71-jährige wegen Betrugs vor Gericht

Die miesen Tricks der „Cash-Oma“

Gestern hat sich vor dem Schöffengericht Dachau ein bemerkenswerter Prozess abgespielt. Im Mittelpunkt: Eine Rentnerin (71), die laut Anklage zwei Frauen um über 400 000 Euro betrogen haben soll und sich von einer Bank hohe Kredite erschleichen wollte (wir berichteten). Die Tricks, die die Angeklagte anwendete, sind an Dreistigkeit kaum zu überbieten.

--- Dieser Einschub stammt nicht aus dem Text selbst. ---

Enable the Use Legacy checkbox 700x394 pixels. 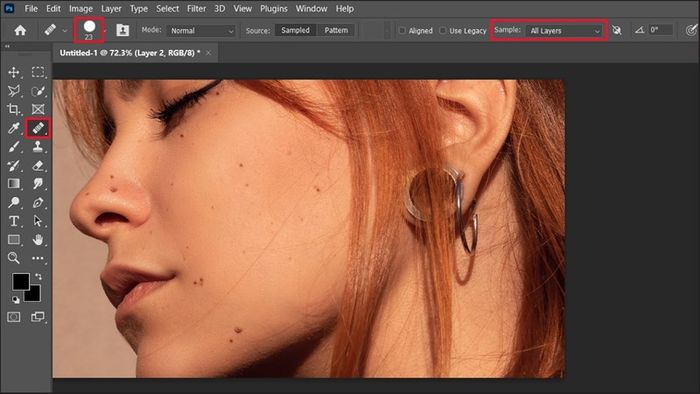pyautogui.click(x=442, y=30)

Dachau – Die Angeklagte hatte bei einer Bank Schreiben über Mieteinnahmen oder Renteneinkünfte vorgelegt; alle gefälscht. Damit wollte sie sich zwei Darlehen über 30 000 beziehungsweise 50 000 Euro verschaffen. Weiter hatte die Dachauerin einer leichtgläubigen Mutter (71) und deren nicht minder leichtgläubigen Tochter (49) laut Anklage über 400 000 Euro abgeschwatzt; in bar, verteilt auf 41 Tranchen. Ihr Versprechen, das Geld zu 12,5 Prozent Zinsen bei einer Versicherung anzulegen, hielt sie nicht ein. Stattdessen legte sie ihren Bekannten lediglich Policen vor; alle gefälscht. Die Geprellten wurden so um ihr gesamtes Geld gebracht.

Mitten im Tatzeitraum (2015 und 2016) hatte sich die „Cash-Oma“ ein 1700 Quadratmeter großes Grundstück in der Gemeinde Bergkirchen gekauft; heute Bauland und einen „guten siebenstelligen Betrag“ wert, so Vorsitzender Richter Christian Calame.

In der Hauptverhandlung gestern hielt Calame einen dicken Packen Bankauszüge der 71-Jährigen in Händen. Aus den Blättern ging hervor, dass sie in der Vergangenheit unentwegt Gelder zwischen ihren zahlreichen Konten bei zahlreichen Banken hin und her transferierte, um so die erschwindelten Bargeldeingänge zu verschleiern.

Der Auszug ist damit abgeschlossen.